▸ **Task instructions**
Output the data below exactly, down to the last character.

▸ **Data extracts**
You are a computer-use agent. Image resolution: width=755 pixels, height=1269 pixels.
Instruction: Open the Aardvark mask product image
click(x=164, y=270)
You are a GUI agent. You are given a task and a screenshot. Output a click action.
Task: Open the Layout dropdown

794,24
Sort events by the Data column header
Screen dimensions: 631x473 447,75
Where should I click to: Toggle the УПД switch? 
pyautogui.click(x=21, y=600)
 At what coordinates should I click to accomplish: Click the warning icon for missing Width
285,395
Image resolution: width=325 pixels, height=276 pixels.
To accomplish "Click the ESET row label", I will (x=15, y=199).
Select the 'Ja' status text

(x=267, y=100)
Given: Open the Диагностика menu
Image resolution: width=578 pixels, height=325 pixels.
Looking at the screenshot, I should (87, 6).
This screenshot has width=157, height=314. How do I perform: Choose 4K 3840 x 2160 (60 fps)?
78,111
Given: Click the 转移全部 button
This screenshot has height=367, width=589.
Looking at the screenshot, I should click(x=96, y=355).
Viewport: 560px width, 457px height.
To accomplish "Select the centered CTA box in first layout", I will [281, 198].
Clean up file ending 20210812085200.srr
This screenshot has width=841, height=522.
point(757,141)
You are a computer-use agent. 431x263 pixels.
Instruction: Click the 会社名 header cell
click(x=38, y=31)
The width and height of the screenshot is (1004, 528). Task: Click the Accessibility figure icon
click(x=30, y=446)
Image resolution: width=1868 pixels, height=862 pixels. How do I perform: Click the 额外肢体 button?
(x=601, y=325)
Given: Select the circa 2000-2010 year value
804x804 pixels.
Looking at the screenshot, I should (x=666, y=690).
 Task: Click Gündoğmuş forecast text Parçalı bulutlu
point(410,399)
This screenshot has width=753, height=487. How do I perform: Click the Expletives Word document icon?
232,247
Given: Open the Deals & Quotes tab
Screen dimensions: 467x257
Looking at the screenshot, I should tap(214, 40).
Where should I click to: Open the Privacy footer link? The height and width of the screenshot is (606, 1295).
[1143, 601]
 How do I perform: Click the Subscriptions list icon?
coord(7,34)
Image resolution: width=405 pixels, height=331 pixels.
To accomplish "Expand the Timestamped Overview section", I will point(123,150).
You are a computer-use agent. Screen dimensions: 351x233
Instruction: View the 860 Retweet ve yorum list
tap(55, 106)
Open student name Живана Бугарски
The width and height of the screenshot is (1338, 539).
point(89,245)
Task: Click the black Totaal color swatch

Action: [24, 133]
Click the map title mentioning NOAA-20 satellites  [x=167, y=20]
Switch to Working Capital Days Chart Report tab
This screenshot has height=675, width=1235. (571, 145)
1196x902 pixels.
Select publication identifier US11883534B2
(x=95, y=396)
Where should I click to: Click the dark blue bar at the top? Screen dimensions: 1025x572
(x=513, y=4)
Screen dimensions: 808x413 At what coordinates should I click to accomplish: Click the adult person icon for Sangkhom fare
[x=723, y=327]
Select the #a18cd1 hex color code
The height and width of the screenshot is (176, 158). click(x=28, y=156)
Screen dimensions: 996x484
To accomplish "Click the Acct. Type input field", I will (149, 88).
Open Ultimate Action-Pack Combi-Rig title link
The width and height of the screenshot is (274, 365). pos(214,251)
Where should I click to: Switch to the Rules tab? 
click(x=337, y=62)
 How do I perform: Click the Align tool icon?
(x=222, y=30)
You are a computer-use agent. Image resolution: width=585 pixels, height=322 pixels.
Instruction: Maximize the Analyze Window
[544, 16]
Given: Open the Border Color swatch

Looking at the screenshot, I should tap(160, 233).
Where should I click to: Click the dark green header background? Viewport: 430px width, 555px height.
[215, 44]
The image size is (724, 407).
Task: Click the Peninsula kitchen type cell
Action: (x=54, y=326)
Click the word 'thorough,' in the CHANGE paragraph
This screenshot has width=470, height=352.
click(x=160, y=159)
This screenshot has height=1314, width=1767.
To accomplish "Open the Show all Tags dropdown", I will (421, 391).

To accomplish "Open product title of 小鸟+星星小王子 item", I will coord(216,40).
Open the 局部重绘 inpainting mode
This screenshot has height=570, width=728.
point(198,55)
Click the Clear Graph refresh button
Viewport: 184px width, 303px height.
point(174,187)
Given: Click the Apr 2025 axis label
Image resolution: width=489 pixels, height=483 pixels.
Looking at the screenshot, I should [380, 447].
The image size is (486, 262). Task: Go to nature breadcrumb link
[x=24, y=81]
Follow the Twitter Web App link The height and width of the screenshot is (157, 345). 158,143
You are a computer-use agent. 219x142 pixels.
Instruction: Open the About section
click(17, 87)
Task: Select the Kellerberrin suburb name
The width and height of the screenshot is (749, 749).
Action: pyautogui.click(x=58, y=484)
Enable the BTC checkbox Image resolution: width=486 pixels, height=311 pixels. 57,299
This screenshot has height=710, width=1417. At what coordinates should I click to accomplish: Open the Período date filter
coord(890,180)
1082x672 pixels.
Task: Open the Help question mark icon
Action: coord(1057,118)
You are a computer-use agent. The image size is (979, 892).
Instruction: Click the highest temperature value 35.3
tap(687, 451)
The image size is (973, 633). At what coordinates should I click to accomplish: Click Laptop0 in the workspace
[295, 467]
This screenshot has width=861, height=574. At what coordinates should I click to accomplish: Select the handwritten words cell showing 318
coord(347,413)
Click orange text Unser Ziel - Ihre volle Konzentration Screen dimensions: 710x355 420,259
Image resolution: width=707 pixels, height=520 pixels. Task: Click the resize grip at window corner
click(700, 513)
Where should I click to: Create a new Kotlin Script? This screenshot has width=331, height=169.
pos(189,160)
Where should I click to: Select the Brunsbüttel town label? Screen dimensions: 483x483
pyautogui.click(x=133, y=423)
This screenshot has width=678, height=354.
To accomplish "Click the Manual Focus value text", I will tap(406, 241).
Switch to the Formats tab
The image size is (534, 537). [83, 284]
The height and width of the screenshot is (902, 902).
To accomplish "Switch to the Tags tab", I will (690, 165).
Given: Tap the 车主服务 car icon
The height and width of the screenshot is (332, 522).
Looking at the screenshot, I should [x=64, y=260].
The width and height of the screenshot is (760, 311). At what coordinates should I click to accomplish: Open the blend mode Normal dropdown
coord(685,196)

▸ **Exercise response**
You are a computer-use agent. Image resolution: width=755 pixels, height=1269 pixels.
Instruction: Open the Aardvark mask product image
click(x=164, y=270)
You are a GUI agent. You are given a task and a screenshot. Output a click action.
Task: Open the Layout dropdown

794,24
Sort events by the Data column header
Screen dimensions: 631x473 447,75
Where should I click to: Toggle the УПД switch? 
pyautogui.click(x=21, y=600)
 At what coordinates should I click to accomplish: Click the warning icon for missing Width
285,395
Image resolution: width=325 pixels, height=276 pixels.
To accomplish "Click the ESET row label", I will (x=15, y=199).
Select the 'Ja' status text

(x=267, y=100)
Given: Open the Диагностика menu
Image resolution: width=578 pixels, height=325 pixels.
Looking at the screenshot, I should (87, 6).
This screenshot has width=157, height=314. How do I perform: Choose 4K 3840 x 2160 (60 fps)?
78,111
Given: Click the 转移全部 button
This screenshot has height=367, width=589.
Looking at the screenshot, I should click(x=96, y=355).
Viewport: 560px width, 457px height.
To accomplish "Select the centered CTA box in first layout", I will [281, 198].
Clean up file ending 20210812085200.srr
This screenshot has width=841, height=522.
point(757,141)
You are a computer-use agent. 431x263 pixels.
Instruction: Click the 会社名 header cell
click(x=38, y=31)
The width and height of the screenshot is (1004, 528). Task: Click the Accessibility figure icon
click(x=30, y=446)
Image resolution: width=1868 pixels, height=862 pixels. How do I perform: Click the 额外肢体 button?
(x=601, y=325)
Given: Select the circa 2000-2010 year value
804x804 pixels.
Looking at the screenshot, I should (x=666, y=690).
 Task: Click Gündoğmuş forecast text Parçalı bulutlu
point(410,399)
This screenshot has width=753, height=487. How do I perform: Click the Expletives Word document icon?
232,247
Given: Open the Deals & Quotes tab
Screen dimensions: 467x257
Looking at the screenshot, I should tap(214, 40).
Where should I click to: Open the Privacy footer link? The height and width of the screenshot is (606, 1295).
[1143, 601]
 How do I perform: Click the Subscriptions list icon?
coord(7,34)
Image resolution: width=405 pixels, height=331 pixels.
To accomplish "Expand the Timestamped Overview section", I will point(123,150).
You are a computer-use agent. Screen dimensions: 351x233
Instruction: View the 860 Retweet ve yorum list
tap(55, 106)
Open student name Живана Бугарски
The width and height of the screenshot is (1338, 539).
point(89,245)
Task: Click the black Totaal color swatch

Action: [24, 133]
Click the map title mentioning NOAA-20 satellites  [x=167, y=20]
Switch to Working Capital Days Chart Report tab
This screenshot has height=675, width=1235. (571, 145)
1196x902 pixels.
Select publication identifier US11883534B2
(x=95, y=396)
Where should I click to: Click the dark blue bar at the top? Screen dimensions: 1025x572
(x=513, y=4)
Screen dimensions: 808x413 At what coordinates should I click to accomplish: Click the adult person icon for Sangkhom fare
[x=723, y=327]
Select the #a18cd1 hex color code
The height and width of the screenshot is (176, 158). click(x=28, y=156)
Screen dimensions: 996x484
To accomplish "Click the Acct. Type input field", I will (149, 88).
Open Ultimate Action-Pack Combi-Rig title link
The width and height of the screenshot is (274, 365). pos(214,251)
Where should I click to: Switch to the Rules tab? 
click(x=337, y=62)
 How do I perform: Click the Align tool icon?
(x=222, y=30)
You are a computer-use agent. Image resolution: width=585 pixels, height=322 pixels.
Instruction: Maximize the Analyze Window
[544, 16]
Given: Open the Border Color swatch

Looking at the screenshot, I should tap(160, 233).
Where should I click to: Click the dark green header background? Viewport: 430px width, 555px height.
[215, 44]
The image size is (724, 407).
Task: Click the Peninsula kitchen type cell
Action: (x=54, y=326)
Click the word 'thorough,' in the CHANGE paragraph
This screenshot has width=470, height=352.
click(x=160, y=159)
This screenshot has height=1314, width=1767.
To accomplish "Open the Show all Tags dropdown", I will (421, 391).

To accomplish "Open product title of 小鸟+星星小王子 item", I will coord(216,40).
Open the 局部重绘 inpainting mode
This screenshot has height=570, width=728.
point(198,55)
Click the Clear Graph refresh button
Viewport: 184px width, 303px height.
point(174,187)
Given: Click the Apr 2025 axis label
Image resolution: width=489 pixels, height=483 pixels.
Looking at the screenshot, I should [380, 447].
The image size is (486, 262). Task: Go to nature breadcrumb link
[x=24, y=81]
Follow the Twitter Web App link The height and width of the screenshot is (157, 345). 158,143
You are a computer-use agent. 219x142 pixels.
Instruction: Open the About section
click(17, 87)
Task: Select the Kellerberrin suburb name
The width and height of the screenshot is (749, 749).
Action: pyautogui.click(x=58, y=484)
Enable the BTC checkbox Image resolution: width=486 pixels, height=311 pixels. 57,299
This screenshot has height=710, width=1417. At what coordinates should I click to accomplish: Open the Período date filter
coord(890,180)
1082x672 pixels.
Task: Open the Help question mark icon
Action: coord(1057,118)
You are a computer-use agent. The image size is (979, 892).
Instruction: Click the highest temperature value 35.3
tap(687, 451)
The image size is (973, 633). At what coordinates should I click to accomplish: Click Laptop0 in the workspace
[295, 467]
This screenshot has width=861, height=574. At what coordinates should I click to accomplish: Select the handwritten words cell showing 318
coord(347,413)
Click orange text Unser Ziel - Ihre volle Konzentration Screen dimensions: 710x355 420,259
Image resolution: width=707 pixels, height=520 pixels. Task: Click the resize grip at window corner
click(700, 513)
Where should I click to: Create a new Kotlin Script? This screenshot has width=331, height=169.
pos(189,160)
Where should I click to: Select the Brunsbüttel town label? Screen dimensions: 483x483
pyautogui.click(x=133, y=423)
This screenshot has width=678, height=354.
To accomplish "Click the Manual Focus value text", I will tap(406, 241).
Switch to the Formats tab
The image size is (534, 537). [83, 284]
The height and width of the screenshot is (902, 902).
To accomplish "Switch to the Tags tab", I will (690, 165).
Given: Tap the 车主服务 car icon
The height and width of the screenshot is (332, 522).
Looking at the screenshot, I should [x=64, y=260].
The width and height of the screenshot is (760, 311). At what coordinates should I click to accomplish: Open the blend mode Normal dropdown
coord(685,196)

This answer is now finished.